I never expected you, never saw you coming, not at all,

but there you were, wearing all the wrong clothing:

horizontal striped collared button down shirt, like

colored bands ringing a thick, redwood tree trunk.

Middle aged folk fallen prey to time and gravity

don’t wear bold-colorful advertisements to widening

perimeters, especially for one with no boundaries,

sexually speaking, of course, not morally or politically.

And logo’d button down polos reek conservative bean 

counter, occupation-ally bound to count kisses, time and

orgasms, sans deductions for the unholy of holies among the

fiscally, vaginally vigilant.

And there I was, a raven, coated and shiny like wet ink newly

splotched on your parchment paper computer screen, dark

and waiting to be lit, turned and transformed beyond the

shadowy picture created in your imagination, confessions

and slick-wicked liquid words sliding thick viscous

through your keyboard fingers, just like we wrote, painted

pictures in sentences spelling out, enumerating, if you

will, voracious mimicry, want and want some more, only not

wanting all that just can’t have, not then, not now, but

something else arose, grew from our impossibility, your

straight laces strung tightly, fronting the devilry in your

daydreams, drooly lasciviousness set free, not freely given.

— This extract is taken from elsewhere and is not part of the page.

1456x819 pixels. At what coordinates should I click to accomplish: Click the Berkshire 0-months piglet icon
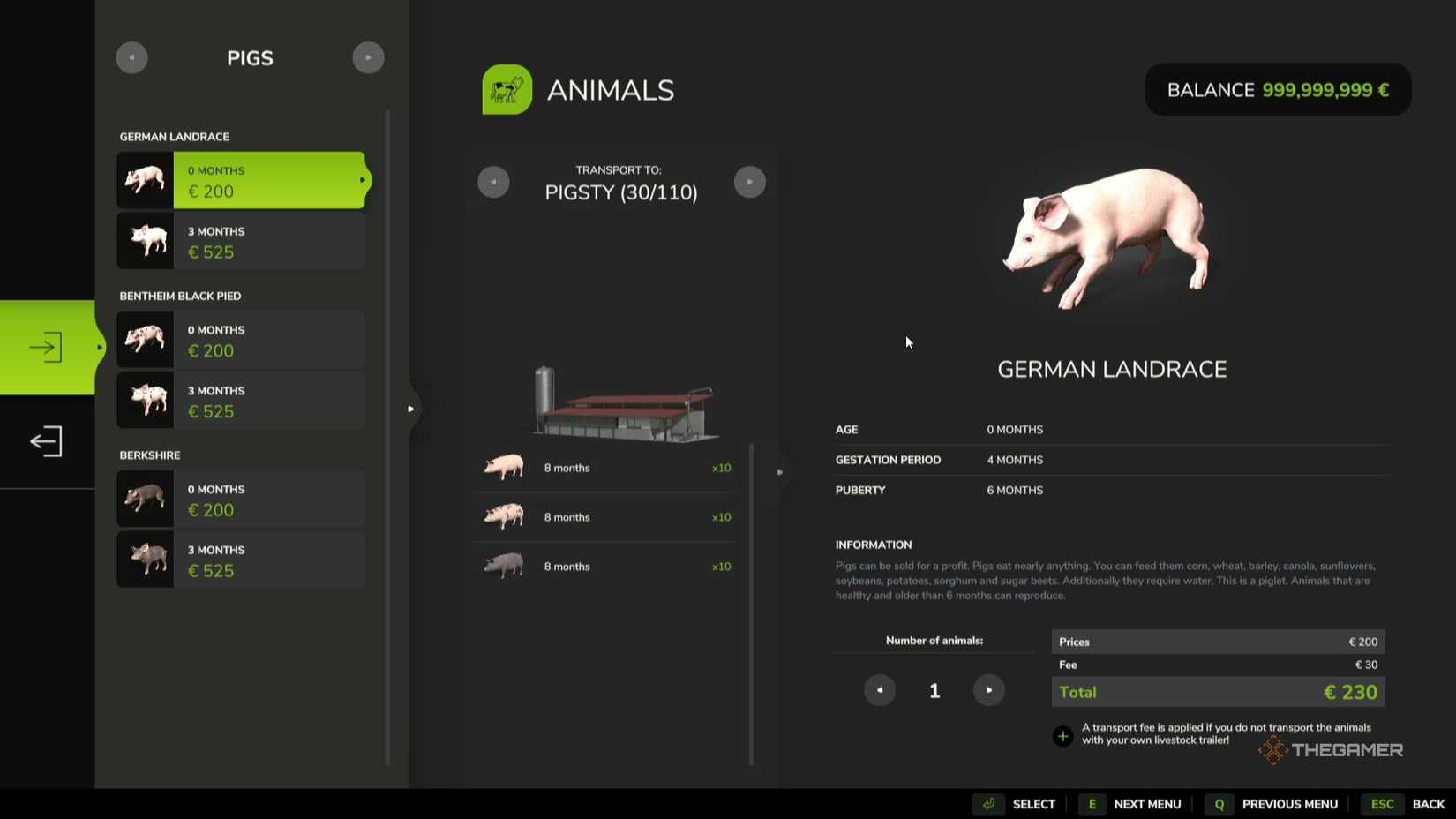(x=144, y=498)
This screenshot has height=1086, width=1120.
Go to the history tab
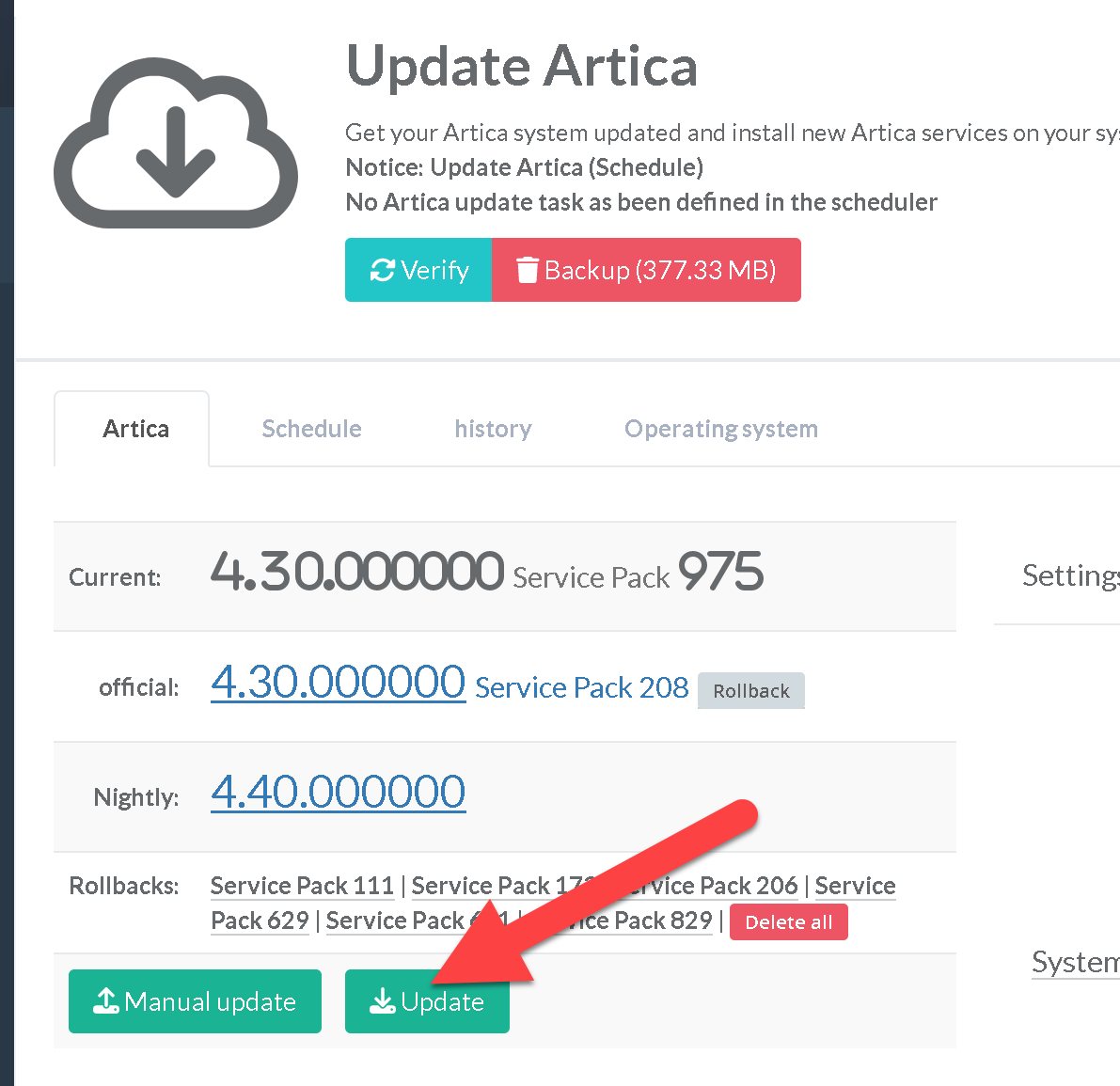point(493,429)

Yeah, we really did it for each other, whatever it was that

needed doing, and still do to both no one’s and yet everyone’s

surprise, including us who love so much so little of the

time, no time all the time, we who live separate lives

lived in broad daylight secrecy, while we storybook

pieces and patches of once upon a time we were other

people than we are and were then who could be us now.

You often ask, “Who knew you’d still be around?” And

“How could I have known? I didn’t see you coming.”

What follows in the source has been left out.